__Assignment__
Before you return the lines below, strip out any images and keep every word as written.

__Records supplied__
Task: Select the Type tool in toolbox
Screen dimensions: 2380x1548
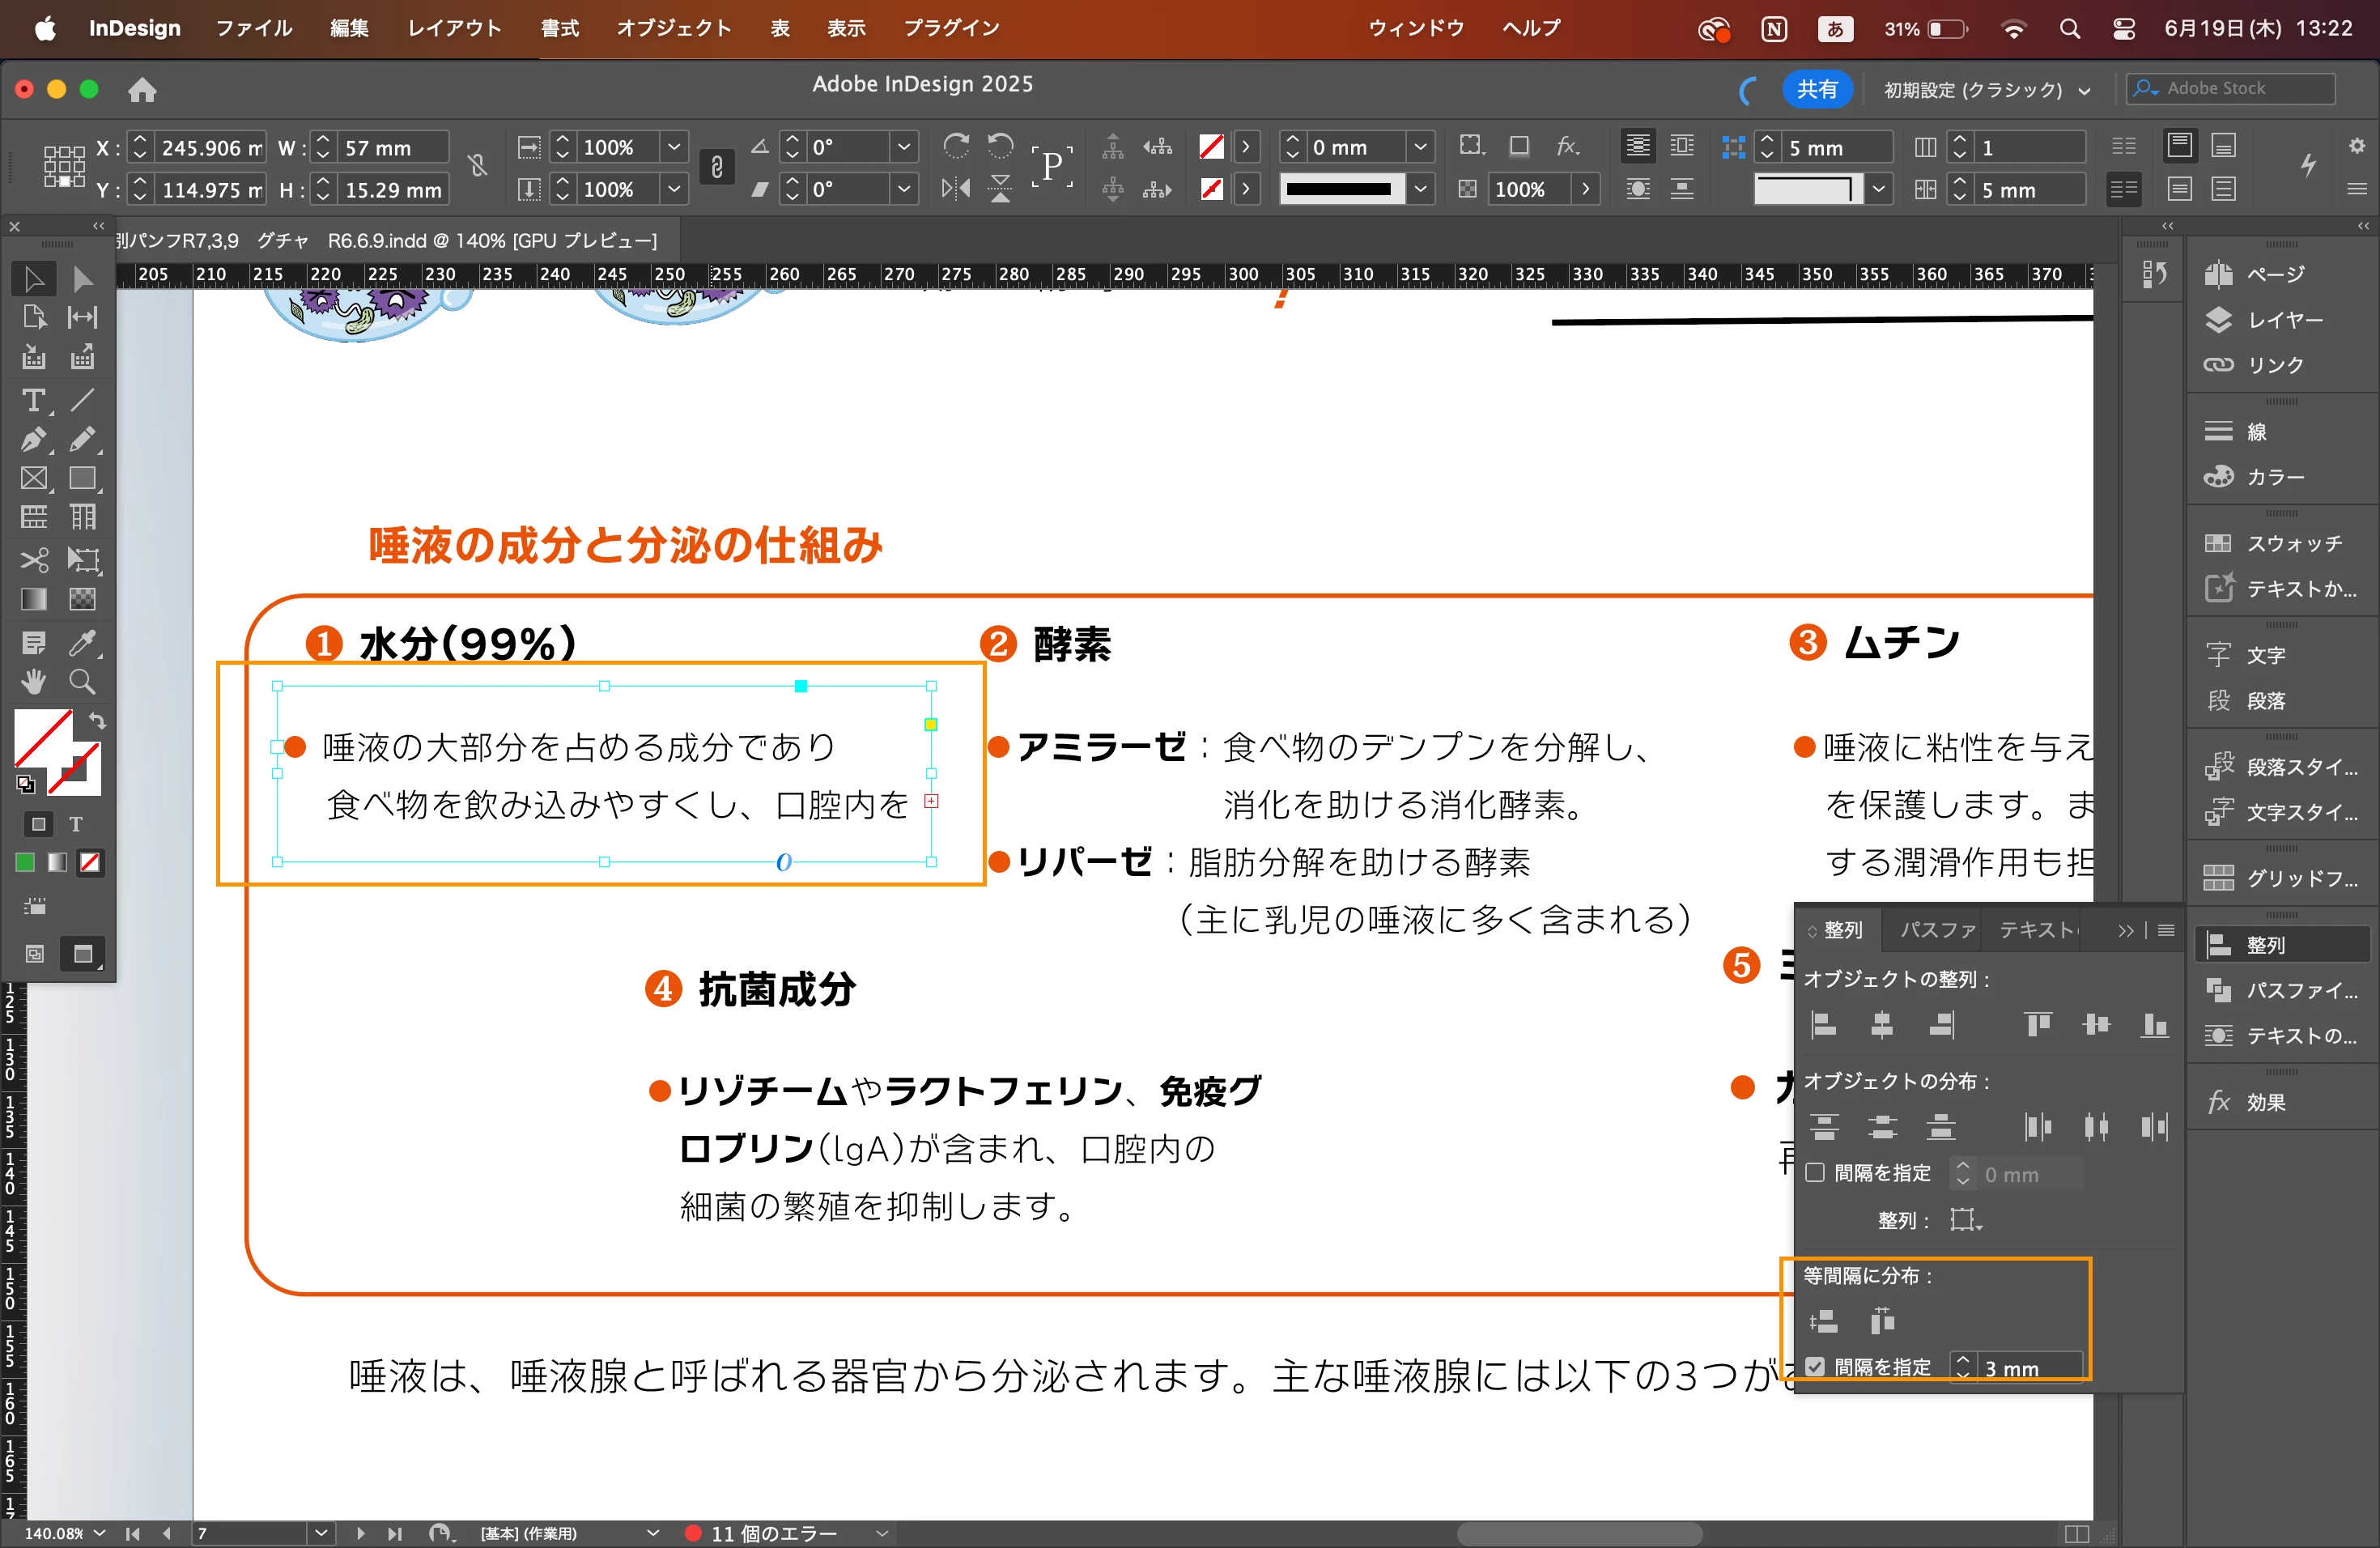Action: coord(33,401)
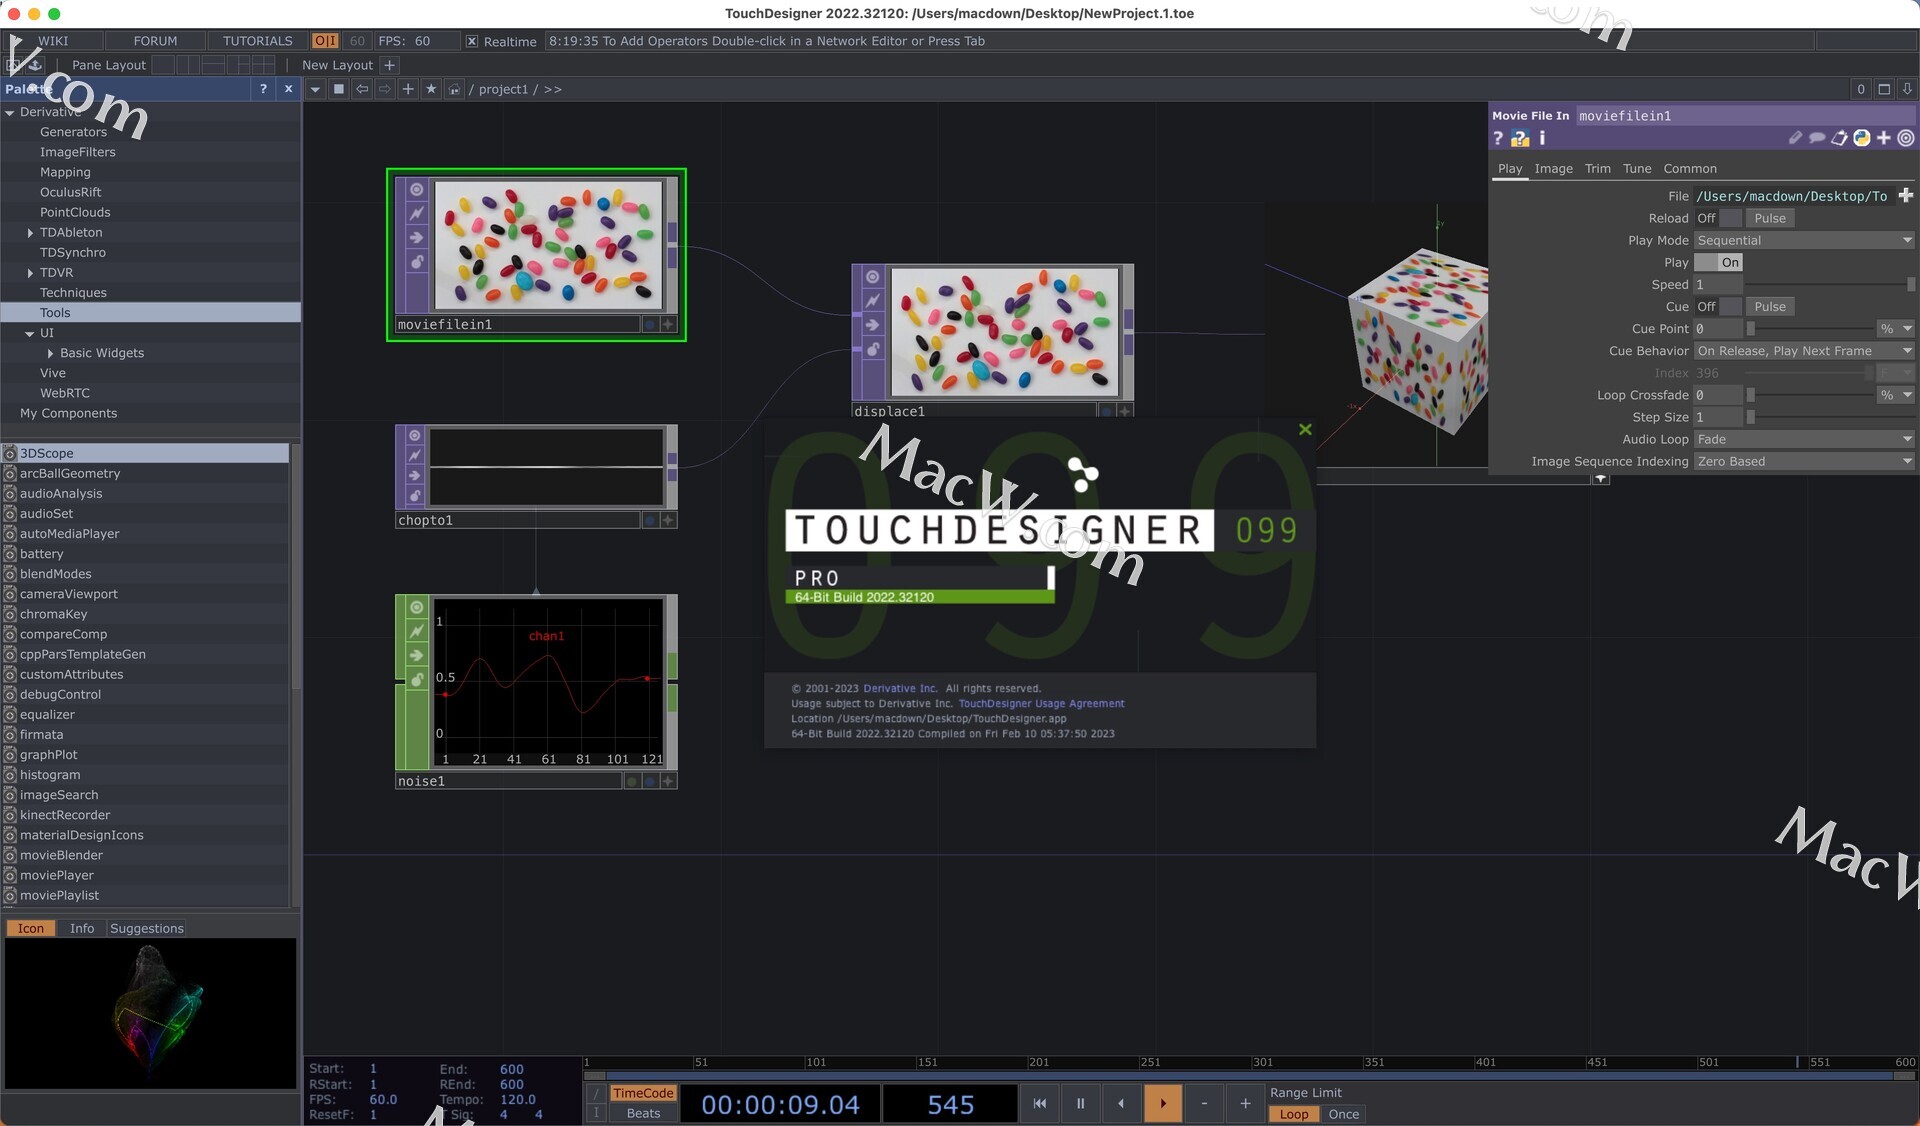The height and width of the screenshot is (1126, 1920).
Task: Open the Audio Loop Fade dropdown
Action: (x=1804, y=439)
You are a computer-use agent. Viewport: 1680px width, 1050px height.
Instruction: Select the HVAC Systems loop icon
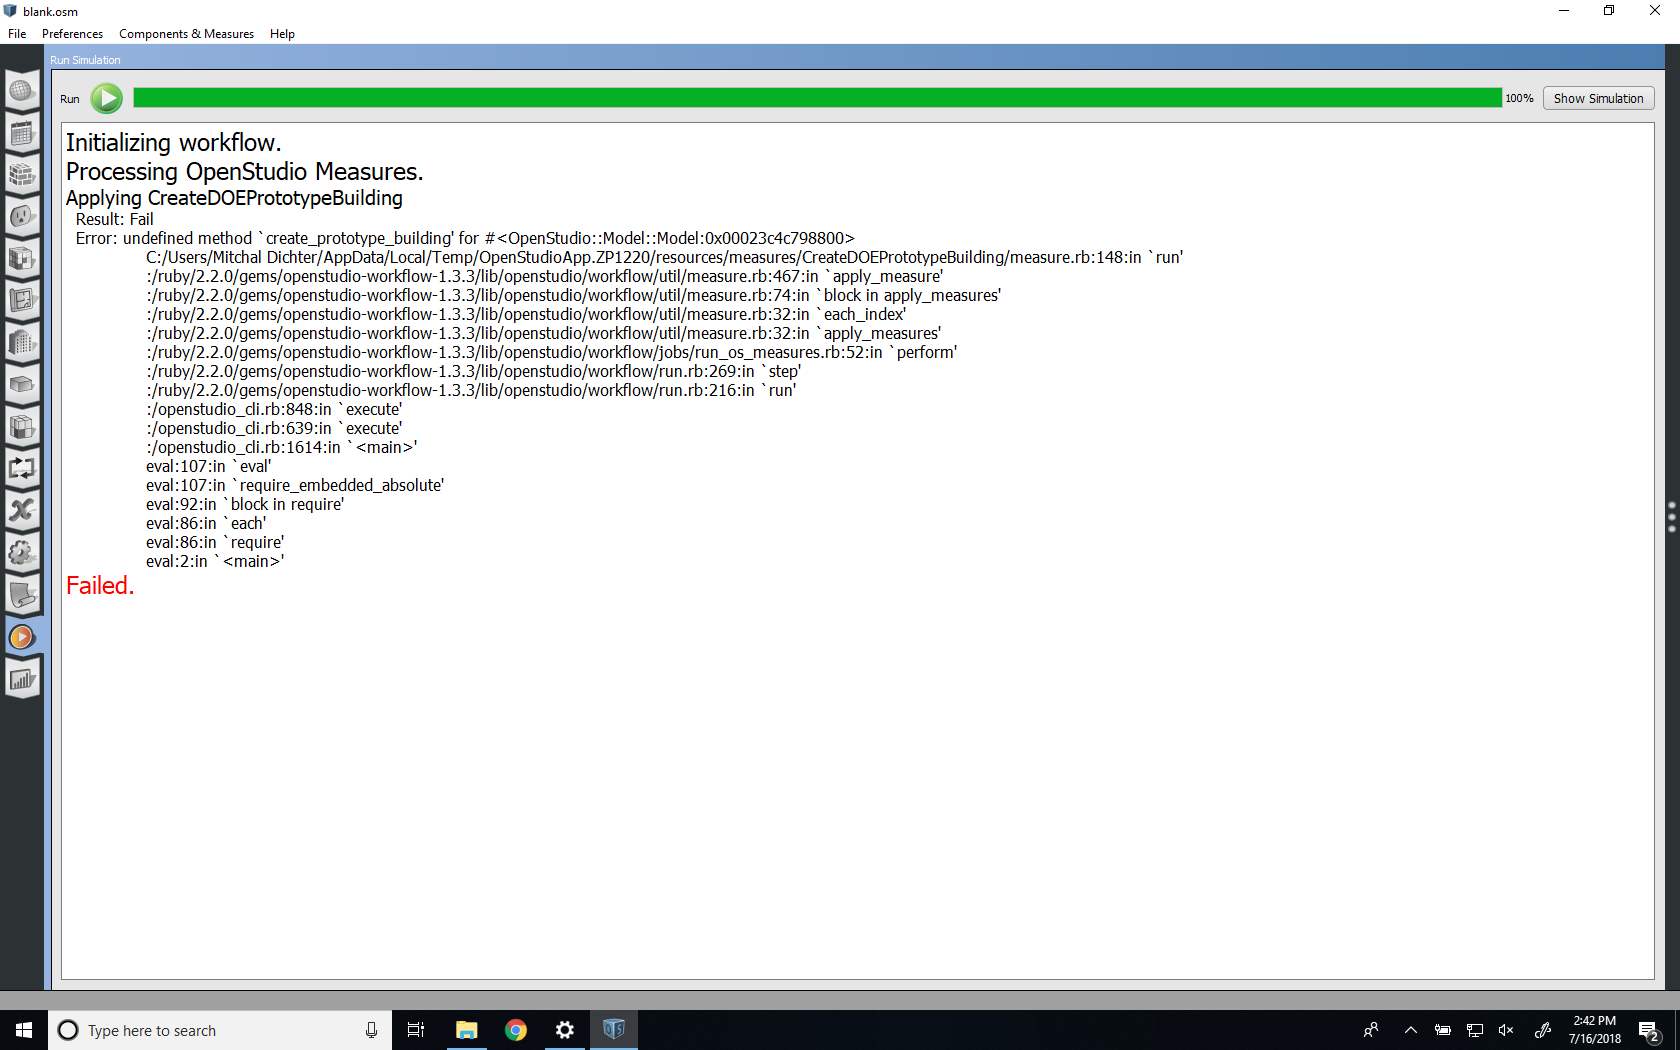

__Result of the task__
Task: Select the Type tool in toolbox
Screen dimensions: 2380x1548
Action: coord(33,401)
The height and width of the screenshot is (1126, 1920).
Task: Open the Audio Loop Fade dropdown
Action: (x=1804, y=439)
You are a computer-use agent. Viewport: 1680px width, 1050px height.
Instruction: Select the HVAC Systems loop icon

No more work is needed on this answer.